• _Your goal_: Scan the records below for the string "height" and return every line where it appears.

Stored records:
+--

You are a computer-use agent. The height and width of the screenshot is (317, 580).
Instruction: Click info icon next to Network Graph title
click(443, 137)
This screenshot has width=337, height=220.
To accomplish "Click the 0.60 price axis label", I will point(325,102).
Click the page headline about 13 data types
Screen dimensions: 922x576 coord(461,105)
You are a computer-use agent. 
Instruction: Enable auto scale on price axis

+--

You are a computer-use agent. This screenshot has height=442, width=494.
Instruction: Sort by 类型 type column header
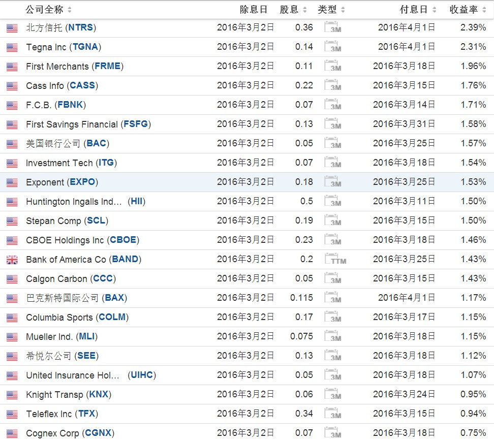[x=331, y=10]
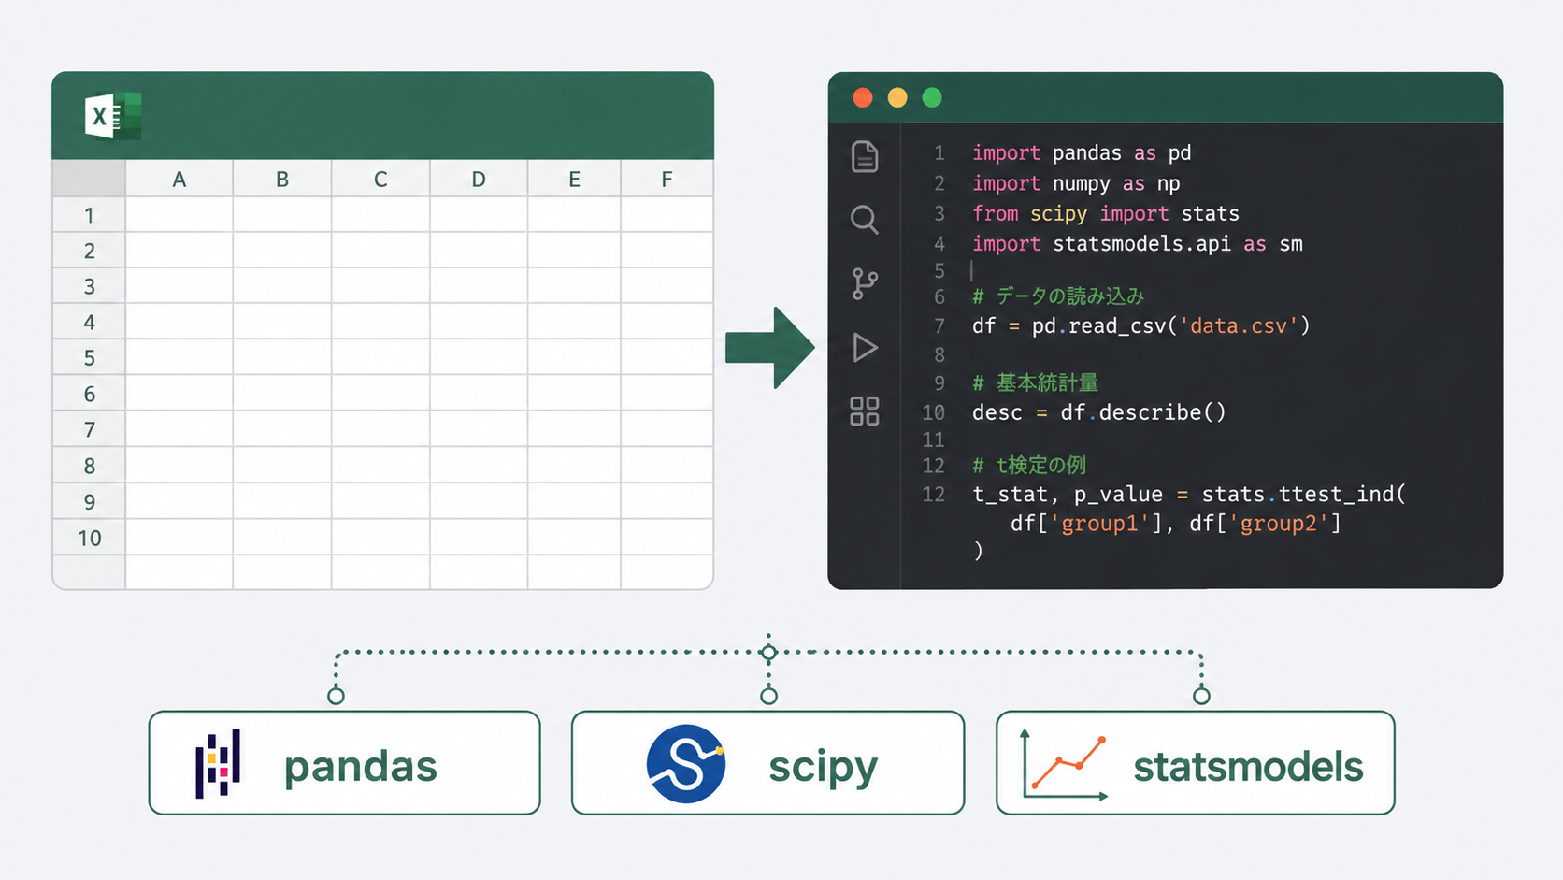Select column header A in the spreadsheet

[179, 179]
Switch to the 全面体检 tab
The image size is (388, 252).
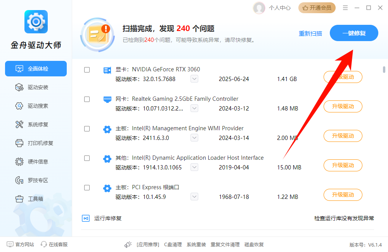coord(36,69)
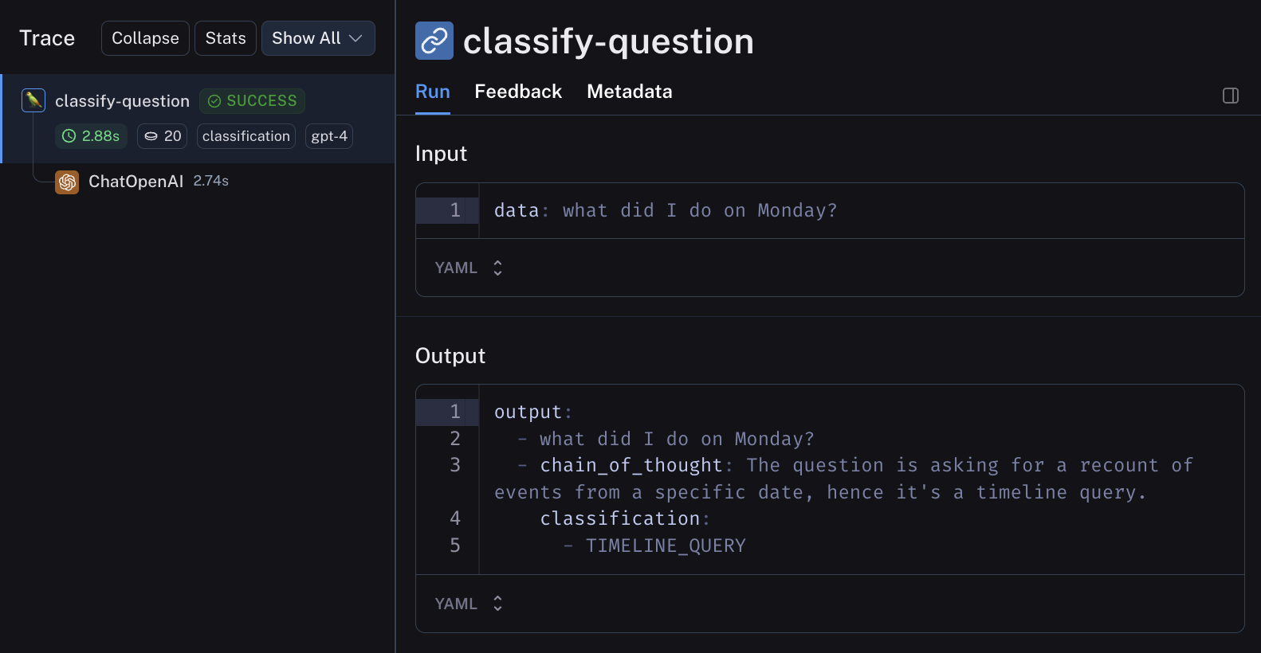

+--

• _Task solution_:
You are a computer-use agent. The height and width of the screenshot is (317, 580).
This screenshot has width=337, height=220.
You are a computer-use agent. This screenshot has height=442, width=494.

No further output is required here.